(Saved entries)

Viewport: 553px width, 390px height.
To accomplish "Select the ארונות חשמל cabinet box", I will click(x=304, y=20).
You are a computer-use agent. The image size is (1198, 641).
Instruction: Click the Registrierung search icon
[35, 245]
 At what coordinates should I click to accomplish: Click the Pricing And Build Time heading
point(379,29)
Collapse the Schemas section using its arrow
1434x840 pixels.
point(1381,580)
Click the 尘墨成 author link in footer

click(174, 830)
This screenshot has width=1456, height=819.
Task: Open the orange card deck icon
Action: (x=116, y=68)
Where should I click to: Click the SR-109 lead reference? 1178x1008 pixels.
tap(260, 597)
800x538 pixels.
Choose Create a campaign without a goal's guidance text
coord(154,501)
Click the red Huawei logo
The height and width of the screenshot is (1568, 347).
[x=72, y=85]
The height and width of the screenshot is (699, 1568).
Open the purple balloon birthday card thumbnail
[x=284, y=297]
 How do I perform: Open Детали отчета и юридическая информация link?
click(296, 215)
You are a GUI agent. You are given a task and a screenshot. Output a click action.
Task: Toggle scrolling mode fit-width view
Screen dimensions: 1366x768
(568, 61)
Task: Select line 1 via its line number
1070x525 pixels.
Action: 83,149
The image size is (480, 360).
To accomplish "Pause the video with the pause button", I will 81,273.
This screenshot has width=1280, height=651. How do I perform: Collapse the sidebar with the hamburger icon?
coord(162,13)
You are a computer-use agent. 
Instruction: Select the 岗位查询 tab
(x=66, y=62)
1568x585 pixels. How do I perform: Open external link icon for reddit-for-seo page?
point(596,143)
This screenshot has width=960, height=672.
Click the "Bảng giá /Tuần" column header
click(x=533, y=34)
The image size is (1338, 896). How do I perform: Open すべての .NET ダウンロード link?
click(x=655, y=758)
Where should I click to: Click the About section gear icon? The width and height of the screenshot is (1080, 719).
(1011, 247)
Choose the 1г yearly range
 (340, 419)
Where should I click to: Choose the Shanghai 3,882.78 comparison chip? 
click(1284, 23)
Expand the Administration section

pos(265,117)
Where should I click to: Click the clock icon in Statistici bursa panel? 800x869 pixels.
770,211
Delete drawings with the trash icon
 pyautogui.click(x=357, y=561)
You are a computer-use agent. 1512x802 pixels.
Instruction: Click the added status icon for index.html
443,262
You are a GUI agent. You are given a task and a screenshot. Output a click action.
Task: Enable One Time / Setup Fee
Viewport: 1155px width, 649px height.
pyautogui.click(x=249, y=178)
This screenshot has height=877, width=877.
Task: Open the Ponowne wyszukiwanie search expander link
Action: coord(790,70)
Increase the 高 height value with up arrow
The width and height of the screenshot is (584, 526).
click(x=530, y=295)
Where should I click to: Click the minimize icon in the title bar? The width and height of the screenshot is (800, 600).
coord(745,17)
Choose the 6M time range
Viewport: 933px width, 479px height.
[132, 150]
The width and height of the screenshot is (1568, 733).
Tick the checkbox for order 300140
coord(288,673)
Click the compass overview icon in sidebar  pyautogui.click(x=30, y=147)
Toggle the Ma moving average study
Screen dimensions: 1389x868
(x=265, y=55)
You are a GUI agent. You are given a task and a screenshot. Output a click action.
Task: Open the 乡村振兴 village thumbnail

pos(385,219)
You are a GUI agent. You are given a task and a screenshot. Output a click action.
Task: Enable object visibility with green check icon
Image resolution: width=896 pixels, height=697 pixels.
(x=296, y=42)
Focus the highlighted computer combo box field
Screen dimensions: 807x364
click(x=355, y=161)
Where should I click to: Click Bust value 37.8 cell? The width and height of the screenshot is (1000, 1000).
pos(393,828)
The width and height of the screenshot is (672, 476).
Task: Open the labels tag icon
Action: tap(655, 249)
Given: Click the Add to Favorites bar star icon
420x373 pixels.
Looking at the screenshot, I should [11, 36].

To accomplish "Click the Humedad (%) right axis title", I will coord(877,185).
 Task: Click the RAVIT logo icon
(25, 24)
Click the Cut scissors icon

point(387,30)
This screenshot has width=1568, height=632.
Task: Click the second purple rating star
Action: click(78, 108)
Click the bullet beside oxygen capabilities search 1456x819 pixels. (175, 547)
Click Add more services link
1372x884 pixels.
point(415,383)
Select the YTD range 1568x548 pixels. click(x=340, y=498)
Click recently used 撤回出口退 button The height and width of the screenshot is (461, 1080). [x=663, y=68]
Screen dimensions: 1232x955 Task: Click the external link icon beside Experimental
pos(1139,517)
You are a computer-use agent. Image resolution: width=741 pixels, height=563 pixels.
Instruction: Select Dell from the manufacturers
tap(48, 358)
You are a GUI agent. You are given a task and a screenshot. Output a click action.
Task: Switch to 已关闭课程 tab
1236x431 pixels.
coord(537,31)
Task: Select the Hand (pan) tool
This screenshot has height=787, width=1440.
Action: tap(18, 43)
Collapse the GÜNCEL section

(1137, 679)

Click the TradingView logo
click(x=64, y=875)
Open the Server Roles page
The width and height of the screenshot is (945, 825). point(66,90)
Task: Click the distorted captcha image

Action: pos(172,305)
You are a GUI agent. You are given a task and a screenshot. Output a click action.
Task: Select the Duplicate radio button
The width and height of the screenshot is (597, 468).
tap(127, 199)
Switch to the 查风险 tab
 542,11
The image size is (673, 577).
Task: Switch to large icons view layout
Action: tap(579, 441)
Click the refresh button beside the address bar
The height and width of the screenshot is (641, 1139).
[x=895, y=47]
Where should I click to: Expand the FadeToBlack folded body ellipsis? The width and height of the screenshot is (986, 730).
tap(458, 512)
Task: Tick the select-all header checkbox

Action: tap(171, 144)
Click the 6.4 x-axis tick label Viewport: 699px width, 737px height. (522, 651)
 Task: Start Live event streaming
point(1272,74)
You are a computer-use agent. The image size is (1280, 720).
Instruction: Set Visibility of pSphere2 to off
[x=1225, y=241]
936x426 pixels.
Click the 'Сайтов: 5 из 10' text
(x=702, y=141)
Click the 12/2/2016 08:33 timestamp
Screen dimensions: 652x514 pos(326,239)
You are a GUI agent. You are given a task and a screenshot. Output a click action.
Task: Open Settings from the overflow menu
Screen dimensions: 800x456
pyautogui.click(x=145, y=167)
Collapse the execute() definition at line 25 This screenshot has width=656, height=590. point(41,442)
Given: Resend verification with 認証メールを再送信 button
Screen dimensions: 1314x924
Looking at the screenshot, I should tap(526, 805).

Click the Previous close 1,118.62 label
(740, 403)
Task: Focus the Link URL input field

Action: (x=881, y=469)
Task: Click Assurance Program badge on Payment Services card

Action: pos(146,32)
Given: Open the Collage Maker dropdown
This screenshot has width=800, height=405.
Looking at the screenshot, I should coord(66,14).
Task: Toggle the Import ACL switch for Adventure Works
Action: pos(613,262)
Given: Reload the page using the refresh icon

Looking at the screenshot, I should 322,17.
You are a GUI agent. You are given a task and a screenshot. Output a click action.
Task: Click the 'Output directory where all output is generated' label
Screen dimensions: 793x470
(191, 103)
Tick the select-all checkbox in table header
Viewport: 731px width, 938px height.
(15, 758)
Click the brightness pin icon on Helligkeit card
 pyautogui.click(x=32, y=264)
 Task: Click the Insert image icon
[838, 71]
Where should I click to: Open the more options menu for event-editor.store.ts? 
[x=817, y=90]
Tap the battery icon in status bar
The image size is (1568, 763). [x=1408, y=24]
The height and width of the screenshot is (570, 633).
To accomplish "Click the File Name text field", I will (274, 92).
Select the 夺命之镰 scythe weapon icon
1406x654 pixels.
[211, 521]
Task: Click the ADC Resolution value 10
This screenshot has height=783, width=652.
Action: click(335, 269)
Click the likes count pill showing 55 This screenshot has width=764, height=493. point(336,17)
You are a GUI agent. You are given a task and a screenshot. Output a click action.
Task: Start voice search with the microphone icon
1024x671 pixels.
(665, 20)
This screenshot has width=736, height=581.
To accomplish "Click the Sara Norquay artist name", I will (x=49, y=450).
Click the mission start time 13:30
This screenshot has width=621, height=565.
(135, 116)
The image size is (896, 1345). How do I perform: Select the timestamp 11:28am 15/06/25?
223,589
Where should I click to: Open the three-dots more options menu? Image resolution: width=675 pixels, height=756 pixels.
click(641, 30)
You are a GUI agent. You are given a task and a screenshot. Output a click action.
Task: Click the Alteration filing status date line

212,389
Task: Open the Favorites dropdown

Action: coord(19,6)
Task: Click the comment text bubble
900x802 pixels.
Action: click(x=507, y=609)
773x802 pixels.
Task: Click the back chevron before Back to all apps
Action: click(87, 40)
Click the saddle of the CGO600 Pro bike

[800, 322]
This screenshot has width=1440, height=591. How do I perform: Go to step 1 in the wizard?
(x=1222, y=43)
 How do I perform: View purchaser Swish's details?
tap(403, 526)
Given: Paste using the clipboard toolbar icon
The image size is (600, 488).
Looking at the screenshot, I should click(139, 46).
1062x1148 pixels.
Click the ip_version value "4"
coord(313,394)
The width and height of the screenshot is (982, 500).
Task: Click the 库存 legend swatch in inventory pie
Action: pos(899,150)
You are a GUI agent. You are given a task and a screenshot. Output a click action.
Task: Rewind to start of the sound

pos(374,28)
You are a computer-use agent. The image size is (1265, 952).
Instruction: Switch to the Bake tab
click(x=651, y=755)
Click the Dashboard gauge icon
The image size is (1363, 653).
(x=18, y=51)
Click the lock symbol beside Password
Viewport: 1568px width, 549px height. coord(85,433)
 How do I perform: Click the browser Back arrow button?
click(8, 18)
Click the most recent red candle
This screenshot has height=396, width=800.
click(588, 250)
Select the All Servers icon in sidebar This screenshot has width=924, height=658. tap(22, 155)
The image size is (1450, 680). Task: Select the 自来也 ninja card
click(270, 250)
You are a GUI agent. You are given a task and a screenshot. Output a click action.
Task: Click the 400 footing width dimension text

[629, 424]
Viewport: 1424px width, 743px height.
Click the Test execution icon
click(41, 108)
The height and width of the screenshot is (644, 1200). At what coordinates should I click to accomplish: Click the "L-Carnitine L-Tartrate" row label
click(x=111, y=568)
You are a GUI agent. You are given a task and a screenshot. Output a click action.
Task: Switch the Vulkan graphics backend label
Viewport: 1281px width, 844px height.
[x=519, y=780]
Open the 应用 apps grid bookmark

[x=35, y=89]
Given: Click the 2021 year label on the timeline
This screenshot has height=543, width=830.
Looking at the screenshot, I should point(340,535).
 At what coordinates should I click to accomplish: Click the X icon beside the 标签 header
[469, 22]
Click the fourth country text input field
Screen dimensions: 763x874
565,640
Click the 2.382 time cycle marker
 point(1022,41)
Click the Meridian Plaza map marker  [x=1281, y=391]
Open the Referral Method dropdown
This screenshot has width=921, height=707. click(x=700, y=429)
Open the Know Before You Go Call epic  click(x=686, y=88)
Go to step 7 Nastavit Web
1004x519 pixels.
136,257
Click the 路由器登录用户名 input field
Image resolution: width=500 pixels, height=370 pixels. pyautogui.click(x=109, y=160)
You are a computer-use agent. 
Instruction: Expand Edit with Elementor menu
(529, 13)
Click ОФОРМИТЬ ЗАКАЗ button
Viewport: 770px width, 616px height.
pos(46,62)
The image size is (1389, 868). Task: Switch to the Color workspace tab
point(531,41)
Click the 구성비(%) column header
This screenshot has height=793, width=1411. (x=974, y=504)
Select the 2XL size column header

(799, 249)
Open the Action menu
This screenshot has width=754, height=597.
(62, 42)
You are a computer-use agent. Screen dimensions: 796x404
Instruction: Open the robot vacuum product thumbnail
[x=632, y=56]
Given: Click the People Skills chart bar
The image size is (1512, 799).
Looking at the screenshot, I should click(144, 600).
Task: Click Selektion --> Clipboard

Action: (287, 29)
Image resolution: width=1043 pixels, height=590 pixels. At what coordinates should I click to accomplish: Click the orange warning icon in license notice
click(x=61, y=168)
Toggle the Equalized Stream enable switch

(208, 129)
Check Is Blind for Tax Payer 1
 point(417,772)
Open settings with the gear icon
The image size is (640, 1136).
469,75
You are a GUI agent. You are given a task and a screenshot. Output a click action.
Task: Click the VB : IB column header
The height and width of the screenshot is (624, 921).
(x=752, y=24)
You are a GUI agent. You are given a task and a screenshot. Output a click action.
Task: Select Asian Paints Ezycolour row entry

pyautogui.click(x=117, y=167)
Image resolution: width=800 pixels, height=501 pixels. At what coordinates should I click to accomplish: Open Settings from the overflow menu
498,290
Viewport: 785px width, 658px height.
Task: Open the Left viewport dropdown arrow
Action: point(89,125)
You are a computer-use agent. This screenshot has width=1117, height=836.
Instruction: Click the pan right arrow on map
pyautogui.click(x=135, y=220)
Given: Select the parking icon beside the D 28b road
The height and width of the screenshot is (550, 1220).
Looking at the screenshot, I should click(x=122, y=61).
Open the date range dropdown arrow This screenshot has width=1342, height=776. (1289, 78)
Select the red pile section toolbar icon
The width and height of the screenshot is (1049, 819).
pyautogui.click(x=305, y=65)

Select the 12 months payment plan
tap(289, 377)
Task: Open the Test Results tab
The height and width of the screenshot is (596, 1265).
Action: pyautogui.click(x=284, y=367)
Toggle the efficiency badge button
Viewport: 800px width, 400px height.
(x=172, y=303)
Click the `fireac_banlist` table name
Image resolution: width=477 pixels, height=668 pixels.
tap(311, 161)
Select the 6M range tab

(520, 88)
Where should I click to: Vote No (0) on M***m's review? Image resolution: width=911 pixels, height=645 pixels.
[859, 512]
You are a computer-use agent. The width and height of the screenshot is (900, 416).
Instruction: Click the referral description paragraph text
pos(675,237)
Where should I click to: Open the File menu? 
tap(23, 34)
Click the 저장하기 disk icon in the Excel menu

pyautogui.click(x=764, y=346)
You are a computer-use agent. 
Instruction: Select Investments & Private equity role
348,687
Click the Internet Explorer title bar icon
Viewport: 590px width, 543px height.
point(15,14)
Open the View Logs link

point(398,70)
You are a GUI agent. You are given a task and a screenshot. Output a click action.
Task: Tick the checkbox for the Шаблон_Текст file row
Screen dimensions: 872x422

[Your objective]
Sift through the entries and copy every line with "toolbar".

[Solved problem]
Given: Paste using the clipboard toolbar icon
Select the red pile section toolbar icon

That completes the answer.